Numerous court cases have settled that the stored water in Upper Klamath Lake belongs to the irrigators. They pay for the dam, its operations, and the canals. BOR is a federal administrator of the project but owns no right to the water stored in the lake. Southern Oregon and Northern California Tribes also have a “time immemorial right” to have water flow through the river, but do not own “stored water” in the lake. Currently, over 300,000 acre feet of water is stored in the lake, but BOR will seize the water owned by farmers, without compensation, to meet their Endangered Species Act requirements for competing species: salmon in the Klamath River and suckerfish in Upper Klamath Lake. Under the BOR’s updated delivery schedule everyone loses: fish, farmers, local residents, and wildlife.

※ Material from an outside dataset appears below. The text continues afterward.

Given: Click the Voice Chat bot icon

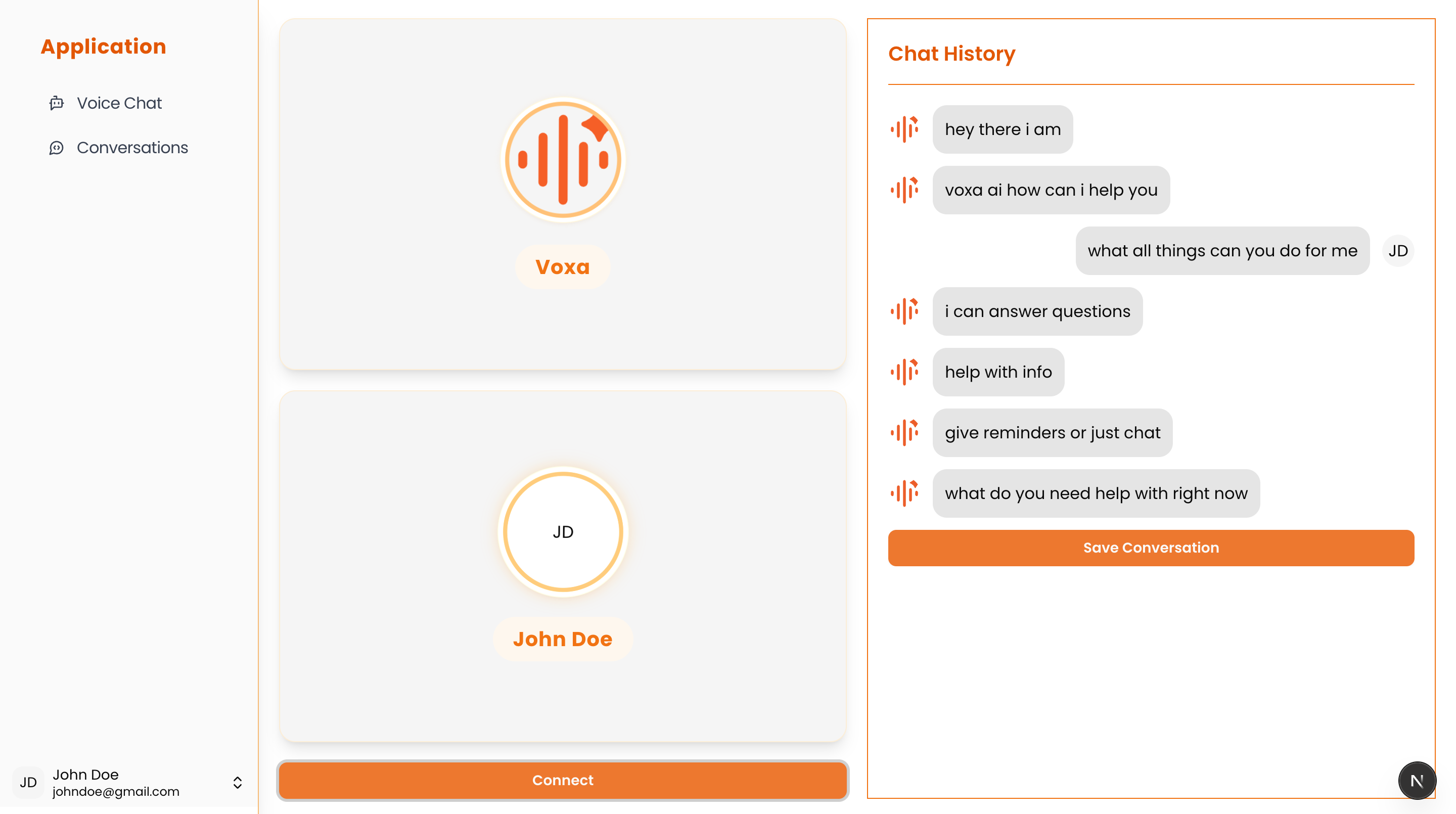Looking at the screenshot, I should click(x=57, y=103).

LaMalfa said: “Last week’s decision by the Bureau of Reclamation to eliminate water deliveries to farmers and wildlife is absolutely crippling to the Klamath Basin. The federal government has failed to properly manage the water in the Basin, and Congress must take action to help prevent further damage to the area’s residents, crops, and wildlife. Congressman Bentz and I are committed to offer solutions and will work with any partner to help deliver needed aid and get the region through this crisis.”
Bentz said: “The catastrophic drought and historic zero water allocation by the Bureau of Reclamation have been absolutely crushing to irrigators, water users, and wildlife in the Klamath Basin. I have already worked – and will continue working – with Oregon’s U.S. Senators to secure assistance for those in the Basin. However, our farmers simply cannot ride out this crisis or afford to rely on current measures to deal with this catastrophic drought. I appreciate the commitment by Congressman LaMalfa to lead with me in the House of Representatives on requesting enhanced, immediate relief for those in the Klamath. We are focused on elevating the needs of everyone in the community for further federal action.”

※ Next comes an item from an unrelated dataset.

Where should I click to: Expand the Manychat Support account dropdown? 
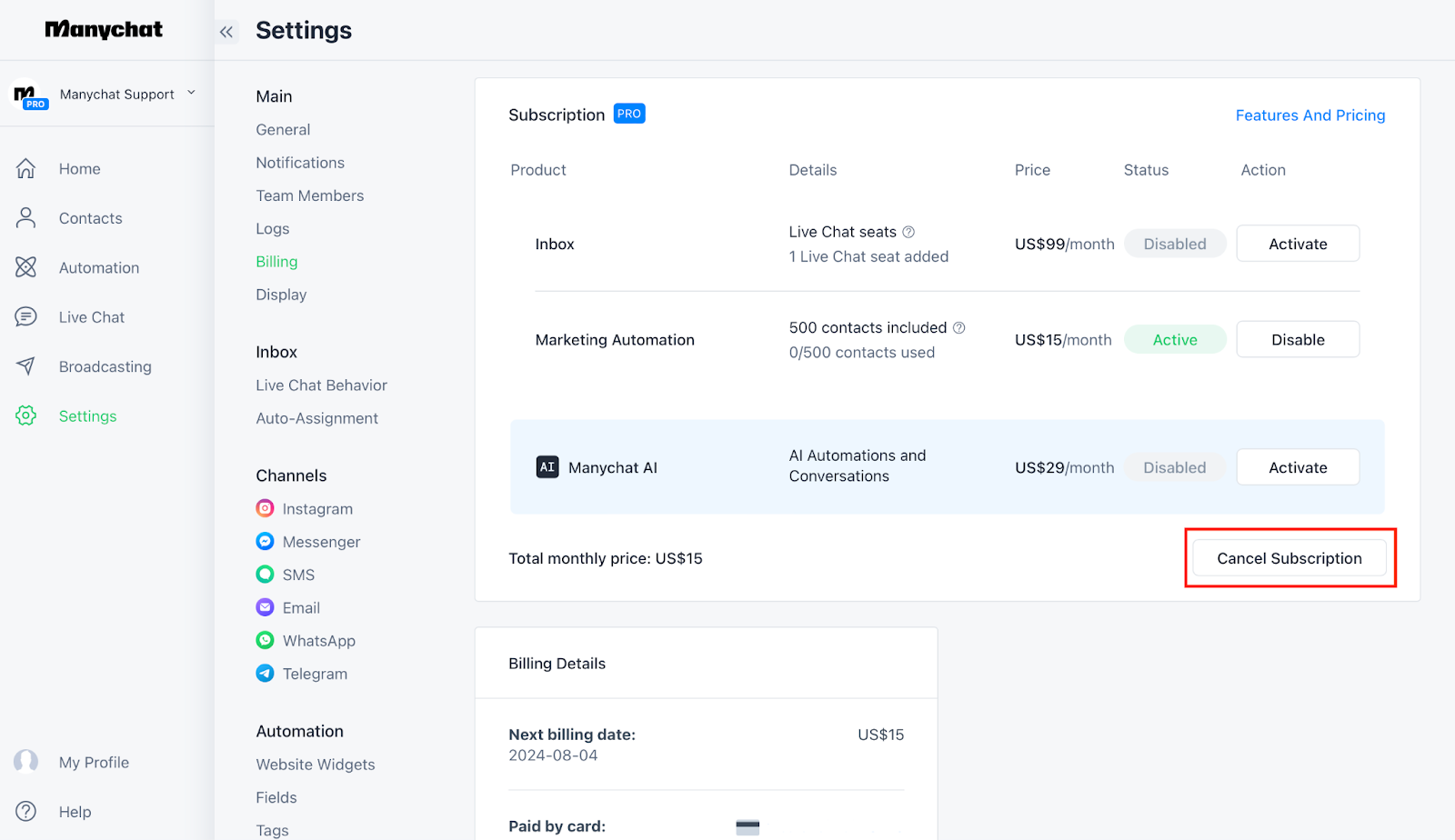191,93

LaMalfa and Bentz Disaster Aid Proposal:
- $40 million to assist farmers through USDA programs. These funds will help protect multigenerational family farms though this crisis.
- $2.5 million to aid wildlife refuges, including funding for a rescue duck hospital to limit botulism outbreaks, funds for necessary maintenance to stop the spread of diseases and improve habitat, funds for pumping groundwater.
- $2.5 million to assist families whose residential wells have gone dry due to lack of overall water availability in the Basin.
- $4 million in aid to water districts to repair canals. Without water flowing through canals, subsidence and wall collapse will destroy existing infrastructure.
- $3 million in aid for commercial fisherman affected by a loss of fishing opportunities on the lower Klamath.
- $5 million in food aid through USDA and Bureau of Indian Affairs to Tribes and Tribal Governments.
- Farmers will not be required to pay for BOR operations in the Basin for the 2021 irrigation season in which they will receive no water.
- BOR was in the process of building a new $4.5 million headquarters in Klamath falls, this with be defunded and have funds reallocated to pay for drought relief.